In this paper, we introduce a deep residual learning approach to extract brain vessels from contrast-enhanced(CE) magnetic resonance images. Our experiment results show that we can successfully achieve and visualize brain vessel information from CE MRI without magnetic resonance angiography and magnetic resonance venography(MRA/V) that are currently used for brain vessel extraction.
In CE T1-weighted scans, a contrast agent(usually gadolinium) is administered to increase the signal intensity of vessels and surrounding tissues, and thereby discover abnormalities in tissue. We utilized the relatively high intensity of vessels in CE T1-weighted images to extract them. CE T1-weighted images were scanned from a 3.0-T MRI Scanner(Ingenia CX, Philips Medical Systems, Best, The Netherlands) with an eight-channel sensitivity-encoding head coil using 3D spoiled gradient-echo sequence. The image acquisition parameters for were as follows : FOV = 20-24cm; matrix = 240x240; section thickness = 1mm. A total of 5 subject data were available and we selectively used 90 consecutive slices in axial direction from each subject as training data.
First, brain vessel masks were created using MIPAV software5. We manually segmented vessels on every 2D axial slice and concatenated these to make a 3D vessel mask. Using this mask, brain vessels in the original data were suppressed to zero intensity to obtain images that differ from original images only in vessel region. Next, the original dataset and vessel-suppressed dataset were fed as input and output of our deep CNN so that the network could suppress brain vessels by learning their non-linear features. Our deep CNN is depicted in Figure 1. It capitalizes on its deeply stacked 25 convolutional layers so that the cascaded filters can efficiently exploit contextual information from input data. In addition, the elementwise skip connection between input and output of the last convolutional layer helps the network to converge faster since it helps the network to learn only the residuals, which are brain vessels in our case. This type of architecture can be effectively used when input and output are highly correlated6, which makes it suitable for our vessel extracting problem. Mean squared error between the ground truth and network output was used as a loss function to train the network.

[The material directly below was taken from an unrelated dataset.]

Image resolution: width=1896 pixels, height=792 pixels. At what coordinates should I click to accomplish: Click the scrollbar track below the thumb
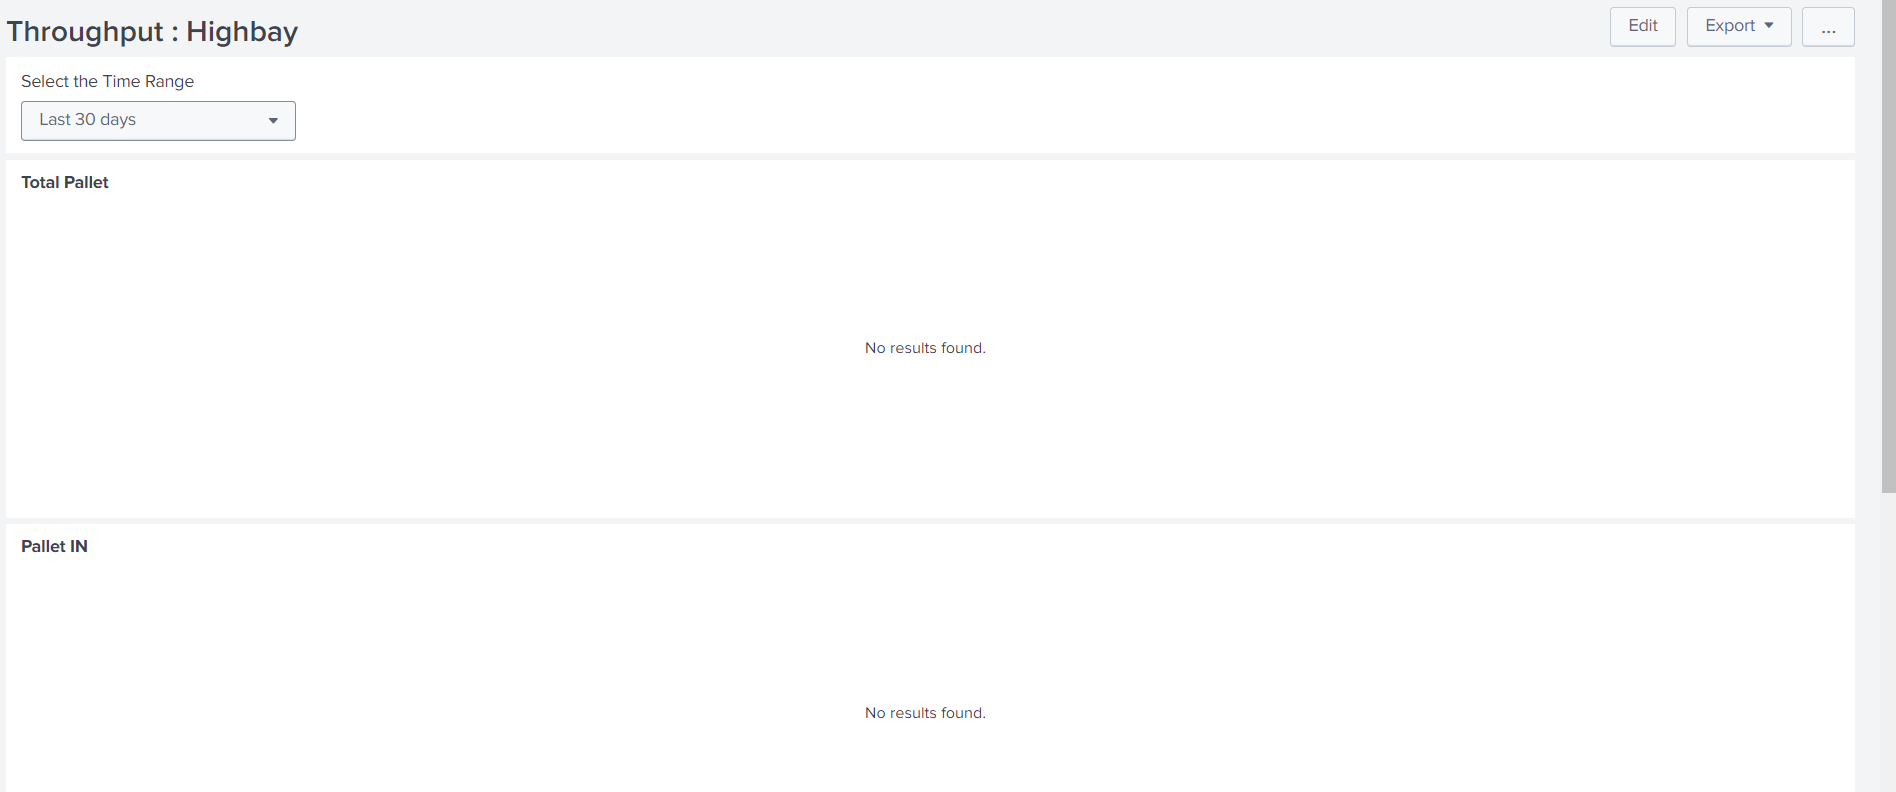1888,640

Our network was trained on patches of size 31x31x31. Each convolutional layer consists of kernels of size 3x3x3 with 64 feature maps except the last layer which has only 1 feature map to match the output size with the ground truth. Batch normalization and rectified linear unit(ReLU) activation were performed after each convolutional layer except the last one. Kernel weights were updated by backpropagation using Adam optimizer. Once training is done, our proposed network is capable of suppressing the brain vessels of unseen CE-GRE data to zero intensity. The network output of this test data was then subtracted from the original test data to extract brain vessels(Figure 2). Visualization of the extracted vessels was acquired using maximum intensity projection(MIP) on axial, sagittal, and coronal planes.